Life on a tiny South Pacific island might sound like bliss to some but residents on Nauru, threatened by climate change, are having to flee their homes for higher ground – and offer citizenship to outsiders via a golden passport scheme intended to raise money to help them do so.
Nauru is a 21-square-kilometre island, northeast of Australia in Micronesia. Previously prized and unusually-pure phosphates, that once gave the world’s smallest republic one of the world’s highest GDPs per capita, have been mined to exhaustion, leaving 80% of the territory uninhabitable and forcing the population to its coasts. Now that coastline is threatened by erosion, storm surge flooding, and rising sea levels of plus 15 to 30 cm by 2050, attributed to climate change. To enable the population of between 12,000 and 13,000 to move inland to higher ground, vast funds must be found.
Enter the idea of a golden passport scheme aimed at people who want access to the 89 countries that welcome Nauruans. Citizenship is on offer in return for an investment of approximately €100,000 giving entry to places such as Hong Kong, Ireland, the United Arab Emirates and the United Kingdom.

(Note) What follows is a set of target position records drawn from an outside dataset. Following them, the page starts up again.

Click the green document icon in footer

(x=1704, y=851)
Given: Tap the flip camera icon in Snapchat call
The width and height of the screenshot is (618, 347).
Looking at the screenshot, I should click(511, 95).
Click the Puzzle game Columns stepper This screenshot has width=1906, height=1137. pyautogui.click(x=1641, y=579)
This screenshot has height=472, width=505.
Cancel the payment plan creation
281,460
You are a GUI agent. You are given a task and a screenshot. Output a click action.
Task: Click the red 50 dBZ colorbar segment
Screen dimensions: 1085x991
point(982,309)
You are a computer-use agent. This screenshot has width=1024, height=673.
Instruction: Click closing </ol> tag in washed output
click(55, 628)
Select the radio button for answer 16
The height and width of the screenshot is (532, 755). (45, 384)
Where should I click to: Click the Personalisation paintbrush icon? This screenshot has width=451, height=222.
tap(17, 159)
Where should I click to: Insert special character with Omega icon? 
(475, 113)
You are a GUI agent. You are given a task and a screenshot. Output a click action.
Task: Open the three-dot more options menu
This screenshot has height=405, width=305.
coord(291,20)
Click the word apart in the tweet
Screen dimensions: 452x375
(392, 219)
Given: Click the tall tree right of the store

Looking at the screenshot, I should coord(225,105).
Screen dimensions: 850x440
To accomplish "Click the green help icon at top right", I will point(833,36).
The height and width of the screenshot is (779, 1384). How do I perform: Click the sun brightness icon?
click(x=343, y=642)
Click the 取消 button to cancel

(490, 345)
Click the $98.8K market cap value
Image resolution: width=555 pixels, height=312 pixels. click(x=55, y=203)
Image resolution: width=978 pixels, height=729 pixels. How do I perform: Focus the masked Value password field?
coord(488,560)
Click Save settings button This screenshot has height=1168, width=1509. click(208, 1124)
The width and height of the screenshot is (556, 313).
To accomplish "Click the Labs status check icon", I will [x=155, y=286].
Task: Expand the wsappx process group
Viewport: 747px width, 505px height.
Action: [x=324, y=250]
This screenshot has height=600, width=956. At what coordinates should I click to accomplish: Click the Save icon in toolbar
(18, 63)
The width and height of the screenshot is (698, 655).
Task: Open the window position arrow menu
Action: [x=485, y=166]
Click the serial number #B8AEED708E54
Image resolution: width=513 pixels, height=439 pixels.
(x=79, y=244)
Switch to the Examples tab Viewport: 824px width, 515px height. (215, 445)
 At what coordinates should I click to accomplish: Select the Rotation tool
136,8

It’s important that applicants do not intend to settle on Nauru, since the island’s habitable land is already more than five times overpopulated, according to Australia’s Commonwealth Scientific and Industrial Research Organization (CSIRO).
Target of 500 golden visa applicants
Just how many people will go for the scheme is uncertain. Nauru is aiming for just 66 successful applications in 2025 but its long-term vision is almost 10 times as ambitious. “We would like to achieve 500 applicants coming through the program,” totalling about €50 million, Edward Clark, the head of Nauru’s Economic and Climate Resilience Citizenship Programme told AFP.
If that goal were reached, the resulting income would amount to around 20% of Nauru’s state receipts and almost foot the entire €60-million bill for its citizens’ relocation, which Nauru’s President David Adeang has said includes enough margin not only to survive but to secure “a sustainable and prosperous future for generations to come.”
Previous notorious income efforts
The tiny island nation has raised funds in the past: through a now-notorious previous golden visa scheme in the early 2000s that inadvertently awarded citizenship to Al-Qaeda members who were later arrested in Asia; and through another controversial program, which saw asylum seekers denied entry to Australia detained on Nauru – an arrangement that earned the island both millions of dollars and widespread condemnation by humanitarian organisations, after 14 detainee deaths, numerous suicide attempts and at least six referrals to the international criminal court.
While international observers look on, Clark has said the island will only offer citizenship this time by following “the strictest and most thorough due diligence procedures”. He also called on the scientific community for help, noting that “developing climate-vulnerable countries are disproportionately affected by climate change, and there is therefore an urgent need to ensure they disproportionately benefit from climate innovation.”